--- BEGIN EXERCISE INPUTS ---

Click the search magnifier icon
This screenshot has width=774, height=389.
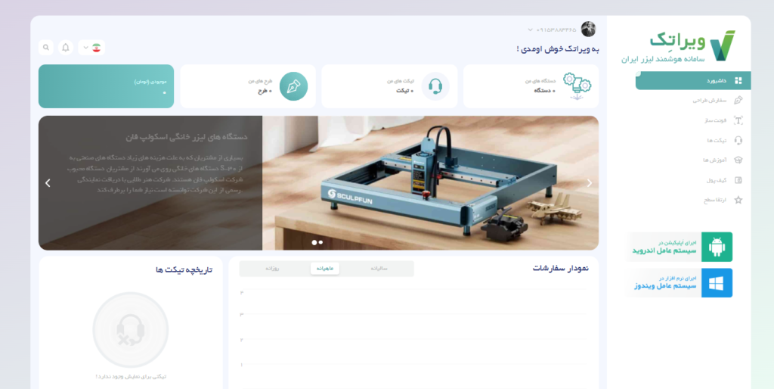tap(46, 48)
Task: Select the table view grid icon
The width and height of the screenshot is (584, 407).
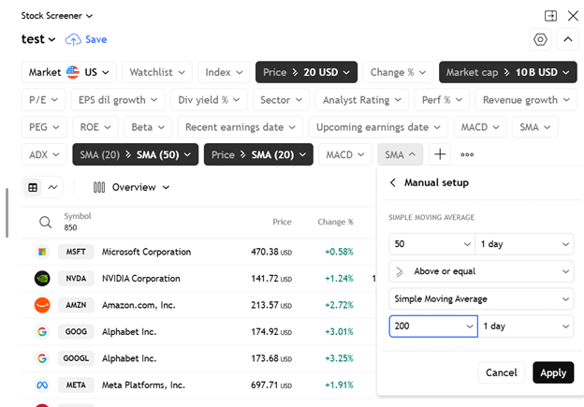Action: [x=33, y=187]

--- END EXERCISE INPUTS ---

▸ STATED GOAL
Duplicate the lines above word for word, leaving out the pictures.

▸ CORRECT ANSWER
Click the search magnifier icon
This screenshot has width=774, height=389.
tap(46, 48)
Task: Select the table view grid icon
The width and height of the screenshot is (584, 407).
Action: [x=33, y=187]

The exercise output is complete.